The head was lifted immediately, defiantly.

"Oh, I know what I am going to do. I have done with thinking. I am going to marry Geoff."

"But 'ow are yer goin' to work the trick, so sudden like, without 'im wonderin' what's in yer mind?"

"That's where you've got to help me. I don't see quite how to do it alone. With your aid it will be wickedly easy for me to—to deceive him, because he trusts me so entirely. Ah well! Now listen to my plan...."

Tired of her low seat, she drew up a chair close to Philia.

Long they sat into the night, arranging, discussing, even rehearsing what was to be done on the morrow. At length they separated, but slumber was not for Evarne. No sooner had she laid her weary head upon the pillow than there came to her from the distance the steady throb, throb of machinery.

"What can that be?" she mused fretfully. "There's no factory about here, and if there were, why should it be working in the middle of the night?" She rose up on her elbow to listen; the sound ceased. Once more she sought repose; the steady, distant beating recommenced. "I couldn't sleep at the best of times through that persistent noise," she sighed.
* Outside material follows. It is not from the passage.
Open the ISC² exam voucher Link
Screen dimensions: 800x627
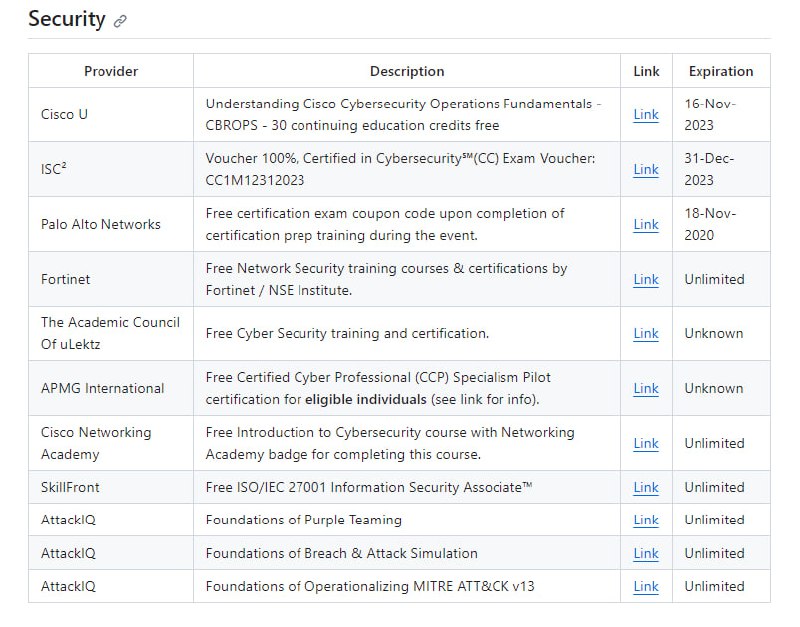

Then she seemed to hear cautious footsteps within her room. For a moment every muscle of her body contracted with terror, and the thud of the distant engines increased in volume tenfold. Starting up, she struck a match. The room was empty. As she lay down once more she realised the meaning of all these strange, inexplicable sounds. Those steps, that dull, steady throbbing, all originated within her own tortured brain.

Repeatedly through that night of wakefulness she could have believed she heard movements, even whispers, within the room. She lay on the borderland of slumber, against her will composing endless appeals to Geoff, begging for mercy, for forgiveness, for continued love, going over and over the pleas she might have uttered to Morris but had neglected.

"If I could sleep—oh, if I could only sleep!" she cried wearily.